Stored data entries
=== Begin Enclosure ===

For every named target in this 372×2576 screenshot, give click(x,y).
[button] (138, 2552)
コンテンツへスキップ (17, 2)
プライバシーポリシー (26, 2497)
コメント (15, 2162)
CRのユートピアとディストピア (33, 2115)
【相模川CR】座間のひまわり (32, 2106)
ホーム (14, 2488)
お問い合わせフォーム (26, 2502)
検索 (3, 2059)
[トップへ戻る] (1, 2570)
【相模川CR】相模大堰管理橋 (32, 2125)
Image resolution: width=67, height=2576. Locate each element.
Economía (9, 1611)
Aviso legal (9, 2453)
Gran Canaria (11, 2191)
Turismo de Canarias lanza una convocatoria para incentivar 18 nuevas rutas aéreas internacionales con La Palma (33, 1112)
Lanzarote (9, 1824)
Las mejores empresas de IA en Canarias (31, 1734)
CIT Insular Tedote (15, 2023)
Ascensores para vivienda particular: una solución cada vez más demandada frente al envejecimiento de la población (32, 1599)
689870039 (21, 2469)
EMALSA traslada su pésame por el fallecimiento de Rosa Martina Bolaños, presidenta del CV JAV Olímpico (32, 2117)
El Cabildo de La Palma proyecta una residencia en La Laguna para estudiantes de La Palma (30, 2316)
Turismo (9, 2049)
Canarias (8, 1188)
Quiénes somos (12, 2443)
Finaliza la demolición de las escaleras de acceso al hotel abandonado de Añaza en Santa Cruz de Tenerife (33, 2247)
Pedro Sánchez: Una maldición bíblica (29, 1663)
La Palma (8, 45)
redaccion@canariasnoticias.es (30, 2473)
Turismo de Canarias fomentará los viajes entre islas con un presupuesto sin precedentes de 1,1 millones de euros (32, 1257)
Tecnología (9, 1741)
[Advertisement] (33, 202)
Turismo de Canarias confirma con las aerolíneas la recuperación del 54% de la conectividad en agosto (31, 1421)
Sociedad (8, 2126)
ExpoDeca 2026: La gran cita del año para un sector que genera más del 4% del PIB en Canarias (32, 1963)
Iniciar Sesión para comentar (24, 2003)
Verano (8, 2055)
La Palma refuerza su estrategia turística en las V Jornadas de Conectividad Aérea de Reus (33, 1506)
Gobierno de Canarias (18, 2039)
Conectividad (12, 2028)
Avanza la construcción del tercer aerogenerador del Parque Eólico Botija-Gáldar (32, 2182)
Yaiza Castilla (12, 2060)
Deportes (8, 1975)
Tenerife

=== End Enclosure ===

## ABOUT THIS TASK
Among the lines above, find those with the word "Tenerife". Copy them.

## ANSWER TO THE PROBLEM
Finaliza la demolición de las escaleras de acceso al hotel abandonado de Añaza en Santa Cruz de Tenerife (33, 2247)
Tenerife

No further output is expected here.